'Kovid-19' küresel virüs salgınıyla dopdolu olan gündemimizde, küresel sistemin 'güç merkezleri' arasındaki ilişkilere de yeterince yer veremiyoruz. Rusya Devlet Başkanı Putin'in Washington merkezli askeri analiz dergisi The National Interest (NI) için kaleme aldığı 'Büyük Zaferin 75. yılı: Tarih ve gelecek karşısındaki ortak sorumluluk' başlıklı ve 2. Dünya Savaşı'nın nedenlerini ve sonuçlarını değerlendirdiği makalesine de, bu yoğun küresel ve bölgesel gündem nedeniyle yeterince vakit ayıramadık. 22 Haziran 1941 Hitler Almanyası'nın Sovyetler Birliği'ne saldırdığı, 9 Mayıs 1945 ise Sovyetler Birliği'nin 'zafer'ini kutladığı gün.
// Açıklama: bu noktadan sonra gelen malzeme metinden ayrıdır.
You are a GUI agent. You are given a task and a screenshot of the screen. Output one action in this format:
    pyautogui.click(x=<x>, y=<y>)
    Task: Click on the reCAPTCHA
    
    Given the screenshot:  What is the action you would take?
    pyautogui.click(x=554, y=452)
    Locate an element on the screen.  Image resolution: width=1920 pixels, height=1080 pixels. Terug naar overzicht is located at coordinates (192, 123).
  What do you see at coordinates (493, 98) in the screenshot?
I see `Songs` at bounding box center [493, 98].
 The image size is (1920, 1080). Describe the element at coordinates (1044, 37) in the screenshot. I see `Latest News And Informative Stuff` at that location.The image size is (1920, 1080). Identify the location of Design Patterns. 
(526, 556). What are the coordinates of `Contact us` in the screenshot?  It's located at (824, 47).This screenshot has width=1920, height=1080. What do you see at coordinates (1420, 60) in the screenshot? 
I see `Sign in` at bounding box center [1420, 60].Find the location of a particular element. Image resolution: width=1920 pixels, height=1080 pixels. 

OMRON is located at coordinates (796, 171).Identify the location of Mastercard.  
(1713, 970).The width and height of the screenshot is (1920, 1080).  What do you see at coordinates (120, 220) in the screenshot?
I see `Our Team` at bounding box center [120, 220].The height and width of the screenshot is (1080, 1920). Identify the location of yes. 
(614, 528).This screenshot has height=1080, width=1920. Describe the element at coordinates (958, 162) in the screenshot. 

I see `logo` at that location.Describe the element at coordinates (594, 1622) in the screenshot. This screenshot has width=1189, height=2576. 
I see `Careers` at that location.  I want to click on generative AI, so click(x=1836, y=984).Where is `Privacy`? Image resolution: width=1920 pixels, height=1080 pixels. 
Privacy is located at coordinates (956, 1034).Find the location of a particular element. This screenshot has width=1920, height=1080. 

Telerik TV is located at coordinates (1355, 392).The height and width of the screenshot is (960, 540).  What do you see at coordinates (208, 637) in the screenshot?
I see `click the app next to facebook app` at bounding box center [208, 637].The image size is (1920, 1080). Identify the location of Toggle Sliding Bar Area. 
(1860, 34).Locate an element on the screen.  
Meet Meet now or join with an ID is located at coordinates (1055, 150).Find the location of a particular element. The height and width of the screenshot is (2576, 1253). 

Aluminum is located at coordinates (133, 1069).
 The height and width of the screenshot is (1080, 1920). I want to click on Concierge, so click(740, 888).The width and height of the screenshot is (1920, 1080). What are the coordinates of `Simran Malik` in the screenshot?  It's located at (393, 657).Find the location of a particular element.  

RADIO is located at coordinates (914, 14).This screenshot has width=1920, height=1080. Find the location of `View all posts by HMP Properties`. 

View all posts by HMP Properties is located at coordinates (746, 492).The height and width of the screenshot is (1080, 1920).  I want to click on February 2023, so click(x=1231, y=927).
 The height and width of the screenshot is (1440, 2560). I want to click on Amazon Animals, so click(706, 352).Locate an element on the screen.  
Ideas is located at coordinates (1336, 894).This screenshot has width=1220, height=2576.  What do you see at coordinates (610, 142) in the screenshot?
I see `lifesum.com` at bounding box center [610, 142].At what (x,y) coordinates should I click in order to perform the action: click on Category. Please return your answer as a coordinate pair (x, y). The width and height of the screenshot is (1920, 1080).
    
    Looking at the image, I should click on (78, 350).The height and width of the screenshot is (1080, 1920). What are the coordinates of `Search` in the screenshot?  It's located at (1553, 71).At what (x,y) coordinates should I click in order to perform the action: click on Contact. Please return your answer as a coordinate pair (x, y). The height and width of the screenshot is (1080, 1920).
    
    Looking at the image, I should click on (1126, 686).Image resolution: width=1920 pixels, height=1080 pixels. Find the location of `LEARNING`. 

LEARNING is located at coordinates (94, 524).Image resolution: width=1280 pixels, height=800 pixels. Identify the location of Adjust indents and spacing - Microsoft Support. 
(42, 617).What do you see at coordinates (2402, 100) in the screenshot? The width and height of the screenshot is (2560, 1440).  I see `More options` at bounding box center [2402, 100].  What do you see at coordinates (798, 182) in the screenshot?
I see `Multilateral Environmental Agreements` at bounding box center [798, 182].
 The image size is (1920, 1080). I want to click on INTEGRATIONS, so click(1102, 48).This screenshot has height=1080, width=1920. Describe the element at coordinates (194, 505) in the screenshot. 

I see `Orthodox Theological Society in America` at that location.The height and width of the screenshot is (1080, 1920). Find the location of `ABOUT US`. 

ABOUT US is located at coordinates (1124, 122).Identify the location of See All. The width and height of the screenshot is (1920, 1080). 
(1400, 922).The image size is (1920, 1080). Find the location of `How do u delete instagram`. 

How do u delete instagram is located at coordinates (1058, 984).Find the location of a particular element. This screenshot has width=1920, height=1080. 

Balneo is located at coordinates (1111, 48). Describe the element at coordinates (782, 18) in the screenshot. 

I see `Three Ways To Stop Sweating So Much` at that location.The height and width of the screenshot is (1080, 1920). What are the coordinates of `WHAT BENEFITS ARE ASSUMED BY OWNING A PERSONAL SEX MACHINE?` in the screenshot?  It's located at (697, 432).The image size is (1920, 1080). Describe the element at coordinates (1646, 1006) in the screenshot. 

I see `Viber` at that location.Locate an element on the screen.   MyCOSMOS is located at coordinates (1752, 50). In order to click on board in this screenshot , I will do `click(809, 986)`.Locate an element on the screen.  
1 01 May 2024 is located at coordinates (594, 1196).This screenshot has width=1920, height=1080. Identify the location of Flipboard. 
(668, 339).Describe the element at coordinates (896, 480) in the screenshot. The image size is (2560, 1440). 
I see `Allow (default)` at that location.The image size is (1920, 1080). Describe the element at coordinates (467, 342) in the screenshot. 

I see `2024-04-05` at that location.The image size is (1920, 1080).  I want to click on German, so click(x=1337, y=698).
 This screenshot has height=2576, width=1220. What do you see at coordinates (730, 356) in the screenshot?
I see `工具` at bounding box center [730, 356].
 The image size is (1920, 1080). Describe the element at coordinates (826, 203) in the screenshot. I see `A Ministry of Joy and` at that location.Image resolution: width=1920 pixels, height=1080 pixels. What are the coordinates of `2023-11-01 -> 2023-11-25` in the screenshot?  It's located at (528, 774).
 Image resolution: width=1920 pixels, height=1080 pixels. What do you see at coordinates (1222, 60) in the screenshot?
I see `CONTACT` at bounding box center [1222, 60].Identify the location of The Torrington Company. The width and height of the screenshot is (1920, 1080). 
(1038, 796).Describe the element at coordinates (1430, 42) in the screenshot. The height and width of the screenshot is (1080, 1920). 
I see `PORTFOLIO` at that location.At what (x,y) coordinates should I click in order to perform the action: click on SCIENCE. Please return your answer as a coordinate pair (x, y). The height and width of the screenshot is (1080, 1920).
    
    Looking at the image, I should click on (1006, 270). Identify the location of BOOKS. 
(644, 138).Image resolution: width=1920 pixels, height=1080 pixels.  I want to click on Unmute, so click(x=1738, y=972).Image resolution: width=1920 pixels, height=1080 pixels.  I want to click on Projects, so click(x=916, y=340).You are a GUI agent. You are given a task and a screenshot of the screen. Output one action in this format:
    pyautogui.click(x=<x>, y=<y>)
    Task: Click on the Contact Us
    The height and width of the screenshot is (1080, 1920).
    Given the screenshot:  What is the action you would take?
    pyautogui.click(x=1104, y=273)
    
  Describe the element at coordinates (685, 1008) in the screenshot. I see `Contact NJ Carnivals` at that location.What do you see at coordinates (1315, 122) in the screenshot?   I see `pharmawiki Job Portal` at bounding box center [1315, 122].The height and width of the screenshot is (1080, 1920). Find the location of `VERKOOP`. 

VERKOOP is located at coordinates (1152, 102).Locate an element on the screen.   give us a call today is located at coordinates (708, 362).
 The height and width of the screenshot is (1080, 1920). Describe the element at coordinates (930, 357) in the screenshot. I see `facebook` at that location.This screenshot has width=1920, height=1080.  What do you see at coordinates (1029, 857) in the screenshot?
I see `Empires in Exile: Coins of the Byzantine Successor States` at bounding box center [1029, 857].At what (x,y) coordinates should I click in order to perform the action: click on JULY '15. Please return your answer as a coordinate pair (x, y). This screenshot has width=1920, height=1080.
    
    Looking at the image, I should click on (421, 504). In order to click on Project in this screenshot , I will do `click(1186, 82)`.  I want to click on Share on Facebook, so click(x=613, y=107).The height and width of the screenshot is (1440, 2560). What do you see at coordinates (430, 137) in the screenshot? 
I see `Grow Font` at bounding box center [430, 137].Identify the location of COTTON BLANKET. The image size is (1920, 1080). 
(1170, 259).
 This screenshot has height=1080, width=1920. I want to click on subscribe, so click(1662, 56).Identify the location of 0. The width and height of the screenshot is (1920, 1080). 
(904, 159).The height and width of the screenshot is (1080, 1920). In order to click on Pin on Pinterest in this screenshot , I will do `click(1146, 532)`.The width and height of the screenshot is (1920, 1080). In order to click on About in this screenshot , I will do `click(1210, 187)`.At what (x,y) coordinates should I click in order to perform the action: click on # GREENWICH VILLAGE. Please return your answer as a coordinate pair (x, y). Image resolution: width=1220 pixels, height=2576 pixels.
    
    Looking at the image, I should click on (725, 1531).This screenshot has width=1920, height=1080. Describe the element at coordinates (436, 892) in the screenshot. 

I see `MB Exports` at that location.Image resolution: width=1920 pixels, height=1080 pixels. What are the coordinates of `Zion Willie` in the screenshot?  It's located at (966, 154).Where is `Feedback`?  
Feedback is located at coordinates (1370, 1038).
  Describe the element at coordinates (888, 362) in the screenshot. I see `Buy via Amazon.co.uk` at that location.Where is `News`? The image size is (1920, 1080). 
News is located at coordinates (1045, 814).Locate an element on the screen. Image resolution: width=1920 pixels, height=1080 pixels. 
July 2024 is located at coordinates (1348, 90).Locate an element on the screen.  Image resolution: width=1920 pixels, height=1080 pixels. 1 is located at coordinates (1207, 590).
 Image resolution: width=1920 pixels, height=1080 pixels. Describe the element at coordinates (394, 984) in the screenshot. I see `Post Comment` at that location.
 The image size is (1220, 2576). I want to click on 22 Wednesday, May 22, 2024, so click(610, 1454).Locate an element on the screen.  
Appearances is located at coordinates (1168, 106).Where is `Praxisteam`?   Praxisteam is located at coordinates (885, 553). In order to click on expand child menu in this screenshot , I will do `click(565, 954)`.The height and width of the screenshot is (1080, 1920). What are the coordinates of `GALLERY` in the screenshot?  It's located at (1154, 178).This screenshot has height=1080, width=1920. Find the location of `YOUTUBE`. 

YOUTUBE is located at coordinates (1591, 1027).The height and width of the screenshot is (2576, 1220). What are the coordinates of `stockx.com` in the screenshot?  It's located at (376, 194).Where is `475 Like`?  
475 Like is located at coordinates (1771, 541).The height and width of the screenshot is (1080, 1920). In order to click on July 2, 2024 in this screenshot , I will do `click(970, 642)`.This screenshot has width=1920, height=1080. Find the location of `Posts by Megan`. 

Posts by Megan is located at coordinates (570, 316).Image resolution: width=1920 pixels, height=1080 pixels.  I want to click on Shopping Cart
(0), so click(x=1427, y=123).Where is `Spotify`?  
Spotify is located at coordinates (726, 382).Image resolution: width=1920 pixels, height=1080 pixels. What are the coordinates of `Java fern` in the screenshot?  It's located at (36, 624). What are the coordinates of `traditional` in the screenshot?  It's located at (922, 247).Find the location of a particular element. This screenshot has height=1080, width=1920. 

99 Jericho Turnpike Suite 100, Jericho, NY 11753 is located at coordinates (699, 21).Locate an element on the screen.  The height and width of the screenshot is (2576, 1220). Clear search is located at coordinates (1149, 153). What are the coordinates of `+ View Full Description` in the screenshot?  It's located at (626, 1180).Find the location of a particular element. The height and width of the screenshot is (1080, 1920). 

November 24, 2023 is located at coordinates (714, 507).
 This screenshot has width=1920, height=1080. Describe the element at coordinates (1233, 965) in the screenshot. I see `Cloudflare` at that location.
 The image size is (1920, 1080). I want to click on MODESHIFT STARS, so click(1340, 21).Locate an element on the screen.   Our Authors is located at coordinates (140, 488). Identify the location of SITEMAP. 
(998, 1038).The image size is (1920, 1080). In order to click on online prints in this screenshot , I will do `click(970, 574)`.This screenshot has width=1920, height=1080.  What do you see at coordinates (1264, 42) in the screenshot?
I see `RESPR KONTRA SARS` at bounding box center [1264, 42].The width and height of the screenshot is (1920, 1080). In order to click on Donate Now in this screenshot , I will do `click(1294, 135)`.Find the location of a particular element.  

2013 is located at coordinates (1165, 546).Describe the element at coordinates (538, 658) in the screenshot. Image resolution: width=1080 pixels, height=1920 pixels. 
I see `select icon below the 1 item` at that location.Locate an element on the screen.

Vladimir Putin'in önemli mesajlarından birisi "geçmiş ve gelecek karşısındaki sorumluluğumuz, korkunç trajedilerin tekrarlanmasına izin vermemek için her şey yapmak." Bu mesajı dünyanın önde gelen devlet adamlarıyla bir araya geldiği toplantılarda dile getirdiğini ifade ediyor. Putin, makalesinde, çok isabetli bir noktaya değinerek, 1. Dünya Savaşı sonrasındaki Versay Anlaşması'nın bizzat kendisinin yeni bir savaşa sebep olduğuna ve Avrupa'lı liderler Hitler'le görüşmekten çekinmezken, Stalin'in görüşmeyerek 'imajına leke sürmediğini' belirtiyor. Müttefik ordunun baş komutanı Fransız mareşal Ferdinand Foch'un Versay için şu isabetli tanımı yaptığını da hatırlatıyor Başkan Putin: 'Bu barış değil, yirmi yıllık bir ateşkes.'
Vladimir Putin'in makalesinde, Sovyetler Birliği'nin eşit haklara dayanan bir kolektif güvenlik sistemini kurma yönündeki sayısız çağrısına İngiltere ve Fransa'nın kontrolündeki Milletler Cemiyeti ve tüm Avrupa Kıtası'nın kayıtsız kalması; özellikle de saldırganlık önünde duvar örebilecek Doğu Avrupa ve Pasifik anlaşmalarını imzalama teklifinin göz ardı edildiği noktasında önemli tespitler var. Ve, Milletler Cemiyeti'nin ne İtalya'nın Etiyopya'ya saldırısını, ne İspanya'daki iç savaşı, ne Japonya'nın Çin'i işgalini, ne Avusturya'nın ilhakını; Hitler ve Mussolini'nin yanı sıra İngiltere ve Fransa liderlerinin de katıldığı Münih Zirvesi'ndeki komplo sonucunda, Milletler Cemiyeti'nin tam onayıyla Çekoslovakya parçalanmasına göz yumulması.
Rusya Devlet Başkanı Putin'in makalesindeki tespitler Sizlere günümüz dünyası açısından bir şeyler hatırlatıyor mu? Japonya'nın Çin'i işgaline göz yuman 1939 İngiltere-Japonya anlaşması ve İngiltere ile Fransa'nın Hitler Almanyası'nı bizzat doğu yönündeki emellerine yönlendirerek, Almanya ve Sovyetler Birliği'nin kaçınılmaz olarak çatışmaya girmesi ve birbirini tüketmesini hedeflemeleri. Putin'in makalesinde hayli ses getirici tespitler, gerçek arşiv belgelerine dayalı önemli tespitler söz konusu.
Makaleyi detaylı okuduğunuzda, Birleşik Krallık'ın 'sessiz ve derinden' Orta Doğu, Körfez, Orta Asya, Afrika cephesinde hali hazırda nasıl bir siyaset yürütebileceğini; Fransa'nın Sarkozy ve bugün Macron'la nelere tenezzül edebileceğini, nasıl 'tehlikeli oyun'lara girebileceğini çok net görüyorsunuz. Ve, Cumhurbaşkanı Erdoğan'ın 'Dünya 5'ten Büyüktür' çağrısının küresel ve bölgesel ölçekte daha 'barışçıl', daha 'müreffeh' ve daha 'kapsayıcı kalkınma'ya dayalı 'yeni bir dünyanın inşası' adına ne kadar kıymetli olduğunun farkında olduğumuz gibi.